Only the pictures are to be omitted; every entry beneath should otherwise be duplicated exactly.
+-------+
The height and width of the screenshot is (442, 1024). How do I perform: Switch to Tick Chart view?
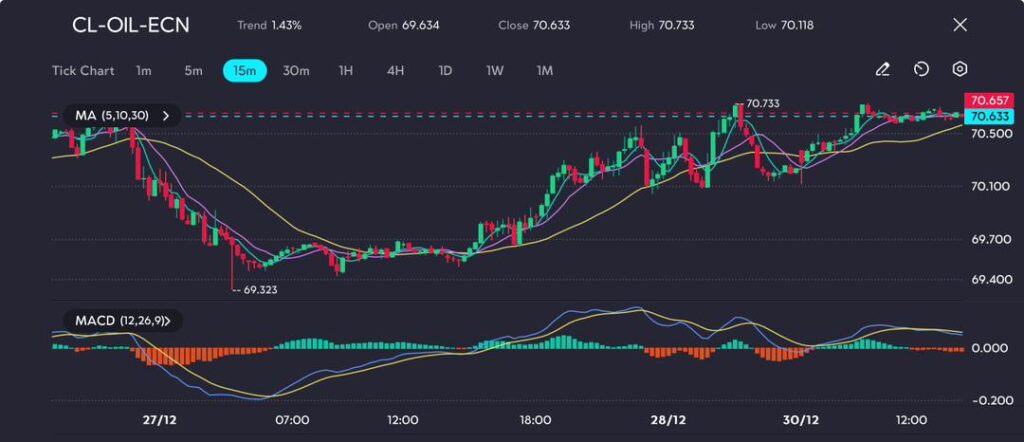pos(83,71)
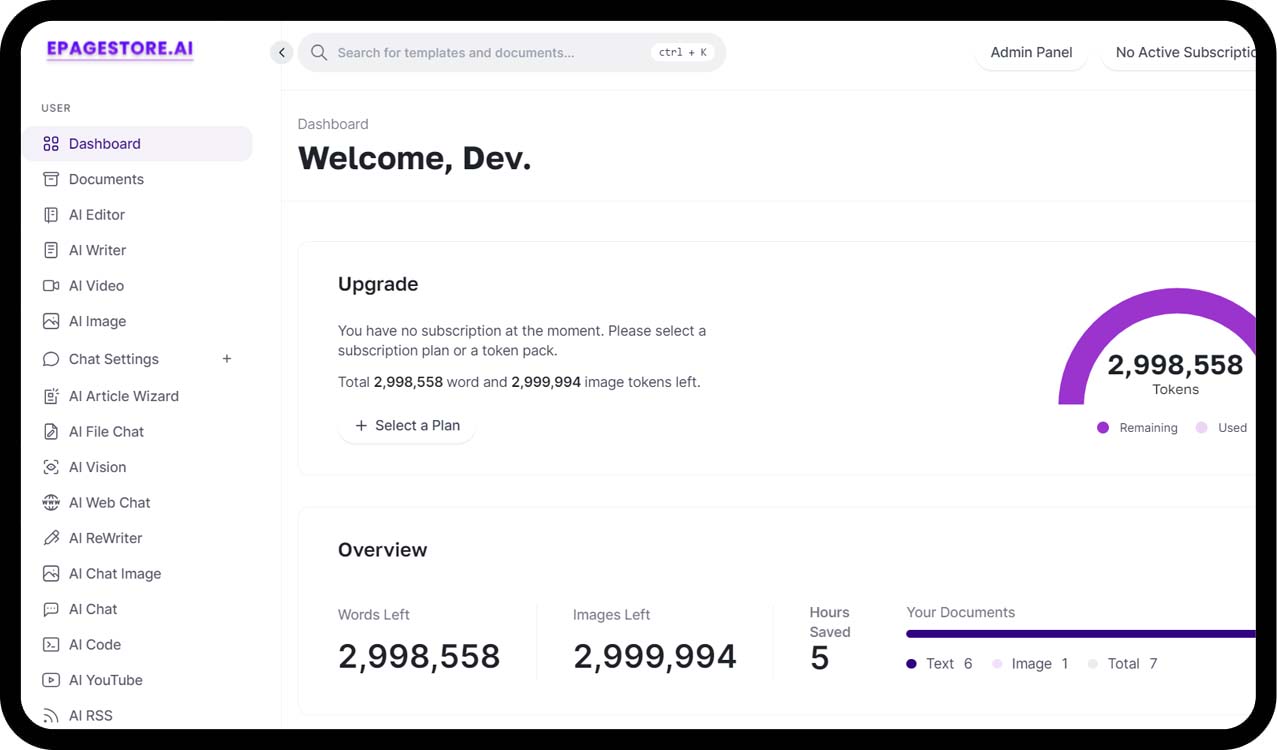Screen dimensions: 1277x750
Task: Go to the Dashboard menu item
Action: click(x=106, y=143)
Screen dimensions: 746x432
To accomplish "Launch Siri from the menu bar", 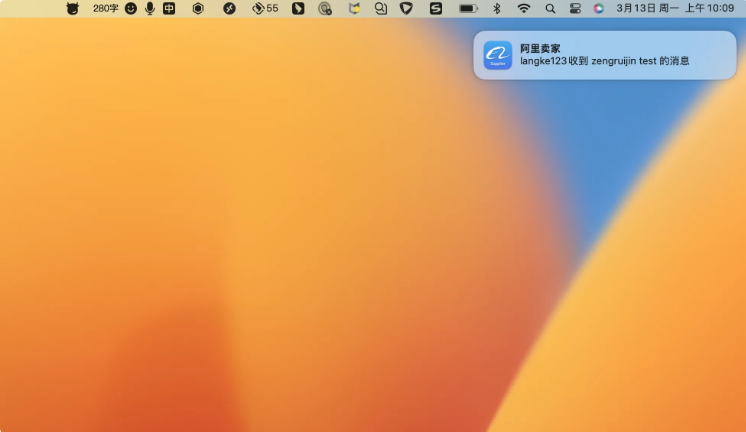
+-------+
* **Response for this exercise**:
The height and width of the screenshot is (442, 1024). How do I perform: Switch to Tick Chart view?
pos(83,71)
Screen dimensions: 1277x750
Task: Go to the Dashboard menu item
Action: click(x=106, y=143)
Screen dimensions: 746x432
To accomplish "Launch Siri from the menu bar", 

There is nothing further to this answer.